COOL wind was blowing on what the local immigrant community calls ``Odessa Beach,'' but the maps call Brighton Beach, Brooklyn. Despite the wind, it was still warm enough for hearty Russian men to be sunbathing on the boardwalk while they played dominoes and talked about topic No. 1: the turmoil back in Russia.
When the anti-Yeltsin protesters took over the Russian parliament, Oleg Naumcenko says he called his brothers in St. Petersburg only to find out ``everything is quiet.'' His wife, Tatyana, cried for two days.
``It makes you very nervous,'' Mr. Naumcenko says while sitting outside the Gastronom Moscow, a luncheonette.
In fact, the apparent swift end to Russia's turmoil has prompted a communal sigh of relief from America's largest concentration of Russian immigrants. ``I think now things are better than OK since this small war is finished,'' says Felix Sverglin, who sells Russian language books from a streetside table.
It's not surprising that the brief conflict is dominating conversations in a community writer Neil Simon made famous with his Broadway play ``Brighton Beach Memoirs.''
There's still plenty of Yiddish spoken, but the new immigrants are Russians, attracted to a location that many say reminds them of Odessa on the Black Sea.
Homesick Russians can go to the Moskow Restaurant for green borscht and Siberian pelmani, dough stuffed with meat. They can send their children to the Schostakovich United Music School and can buy their bread at the Kiev Bakery. Their news is in Russian from the ``Novoye Russkoye Slovo'' (New Russian Word) newspaper. And, they can stroll down the boardwalk talking politics.
As two men pass, there is a fragment of conversation. ``They said: `What's needed is to shoot the people in the parliament,' '' Naumcenko translates.

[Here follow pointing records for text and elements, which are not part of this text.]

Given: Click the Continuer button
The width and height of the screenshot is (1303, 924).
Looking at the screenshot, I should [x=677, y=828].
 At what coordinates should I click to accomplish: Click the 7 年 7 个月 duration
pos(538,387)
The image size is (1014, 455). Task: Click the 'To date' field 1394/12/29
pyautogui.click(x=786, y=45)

Half a dozen men gathered outside the Atlantic Cafe can be heard talking of ``communists.'' One man, dressed in a black leather jacket, wants to know why the United States is sending so much money to Russia. ``It's not good for America. Give the money to American people,'' translates a man wearing a New York Giants hat.
Most of the Russians say they support Russian President Boris Yeltsin. ``I think parliament is no good; Yeltsin knows best,'' says Nikolai Shevtsov, who moved to Brooklyn from Kiev only two months ago. For some, it is a reluctant support.

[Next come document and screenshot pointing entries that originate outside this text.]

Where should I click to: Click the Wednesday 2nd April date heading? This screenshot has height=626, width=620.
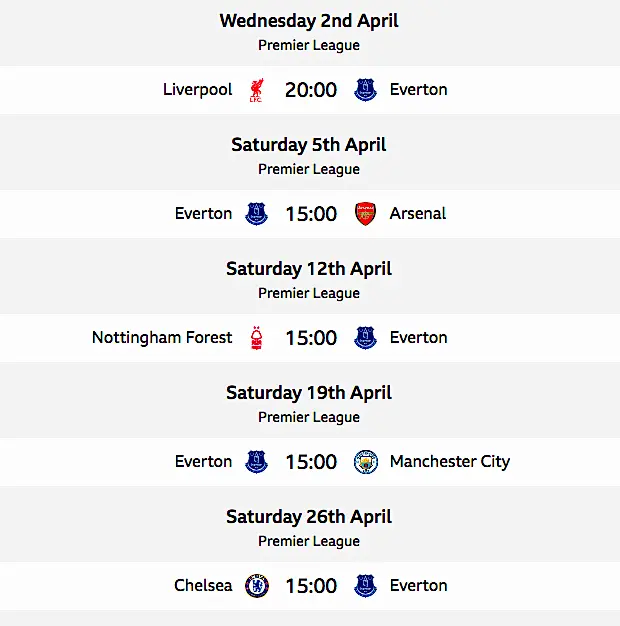click(x=309, y=21)

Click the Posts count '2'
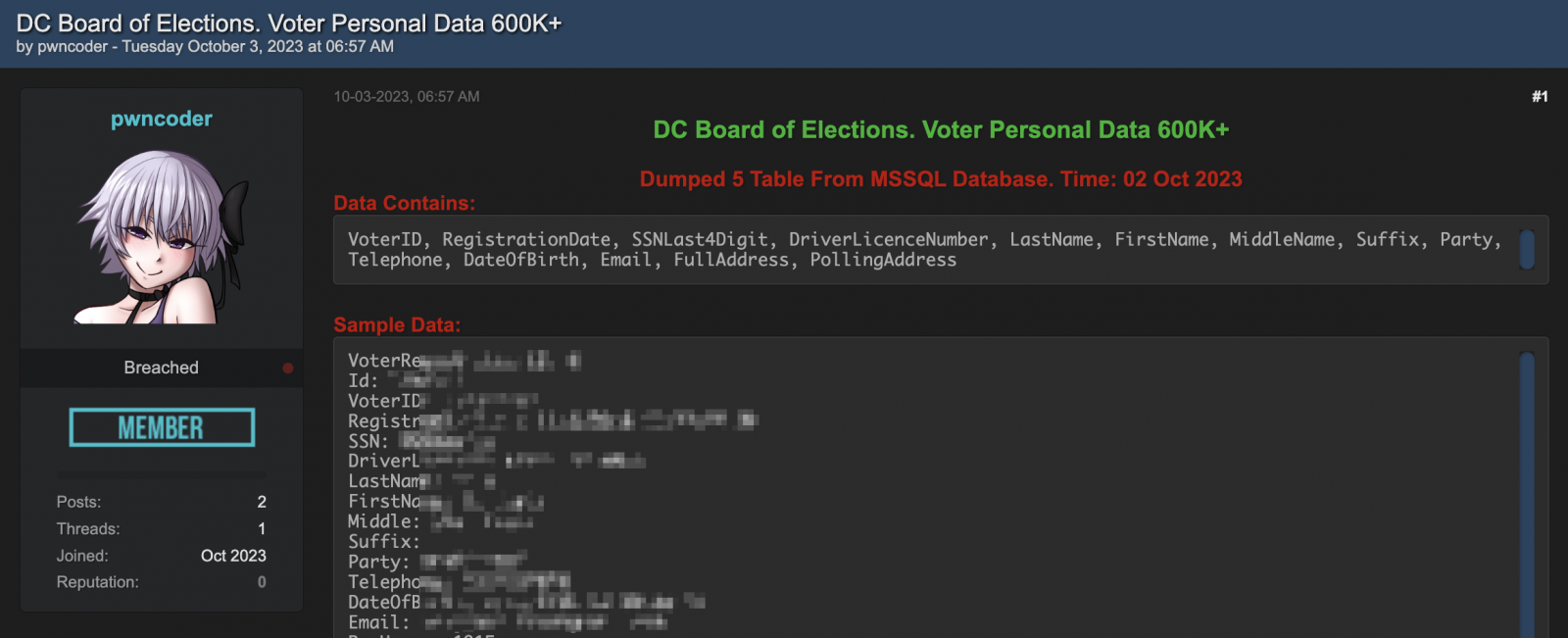pos(261,502)
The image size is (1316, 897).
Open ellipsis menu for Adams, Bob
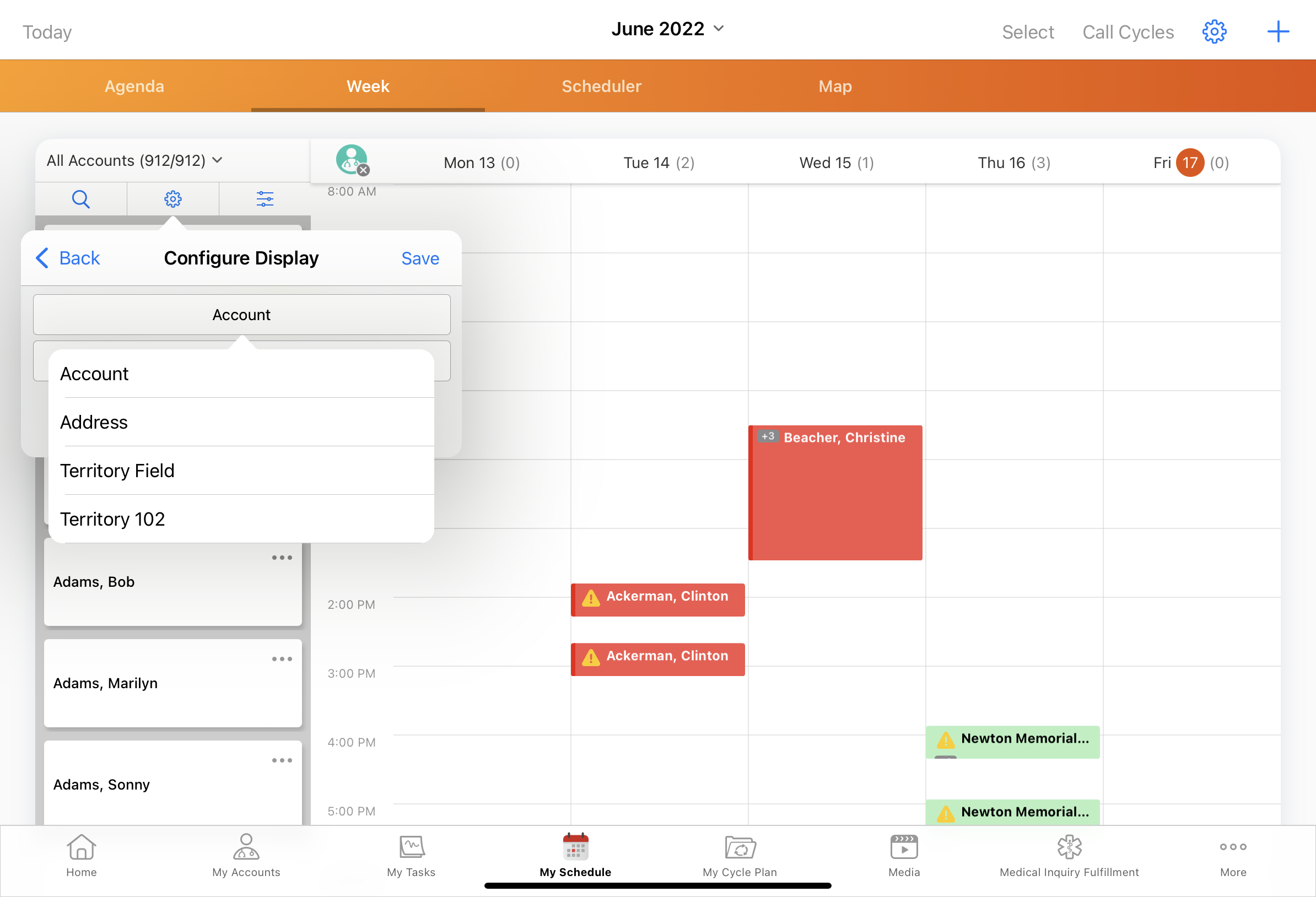pos(282,558)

``I never did like Yeltsin,'' says Anna Galinka, who says she did not trust him. ``Now I think he is better,'' says Ms. Galinka, who moved here from Tashkent a year ago. But others wish Mikhail Gorbachev, the former president of the Soviet Union, were back in power. ``Yeltsin, he destroyed the Soviet Union,'' says Natasha Zaborska, who came from Odessa three years ago. She has adapted quickly to the West: She is wearing a Chanel T-shirt and a lot of makeup.

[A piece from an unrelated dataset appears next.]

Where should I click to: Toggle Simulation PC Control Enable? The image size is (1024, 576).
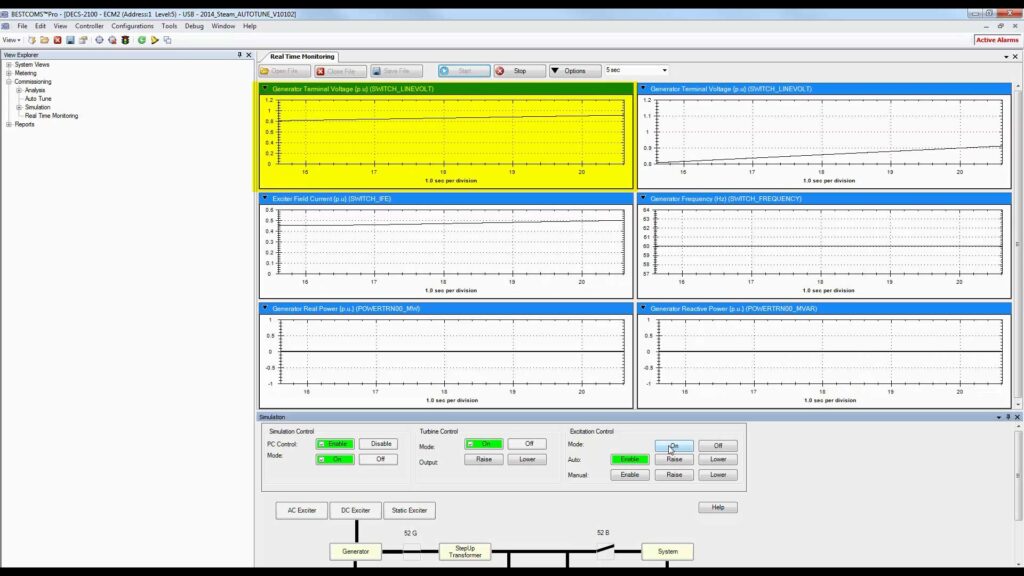pos(335,444)
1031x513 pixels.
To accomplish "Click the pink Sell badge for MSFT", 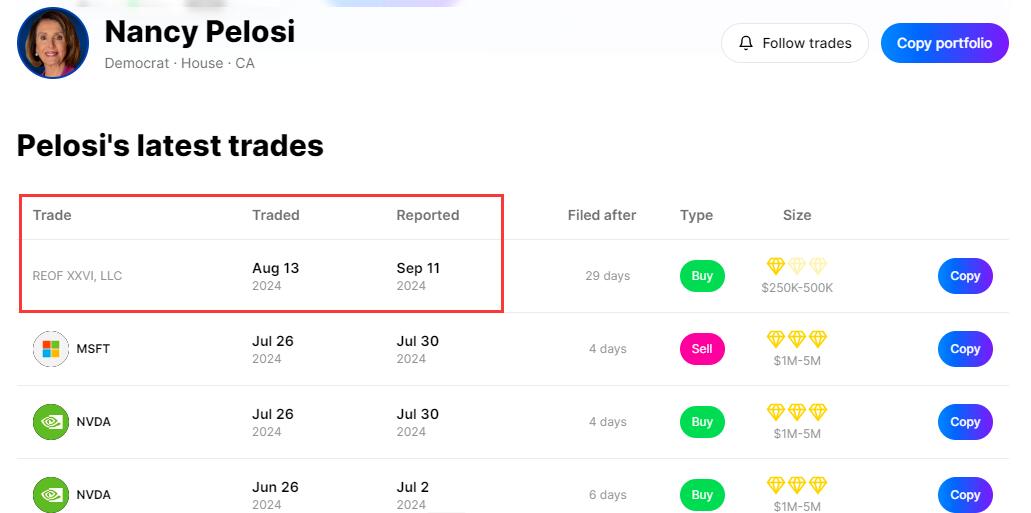I will point(702,349).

For some of the residents, the problems of Russia are second to their own concerns. Nikolai Shevtsov is searching the ``Novoye Russkoye Slovo'' for work. He is wondering how he can get a Social Security card so he can support his wife, Oxana, and six-month-old baby, Eva.
Not all the immigrants are concerned about what happens to Russia. ``America is my country now,'' says a young woman in a restaurant. ``If tanks were attacking Congress, then I would have strong feelings.''
However, some of the residents agreed that what was happening back in Russia was bad. ``Russia is going in the garbage,'' says Monik Baketou, who moved to Brooklyn 17 years ago. To illustrate, he kicks some trash into the gutter. ``Russia,'' he explains.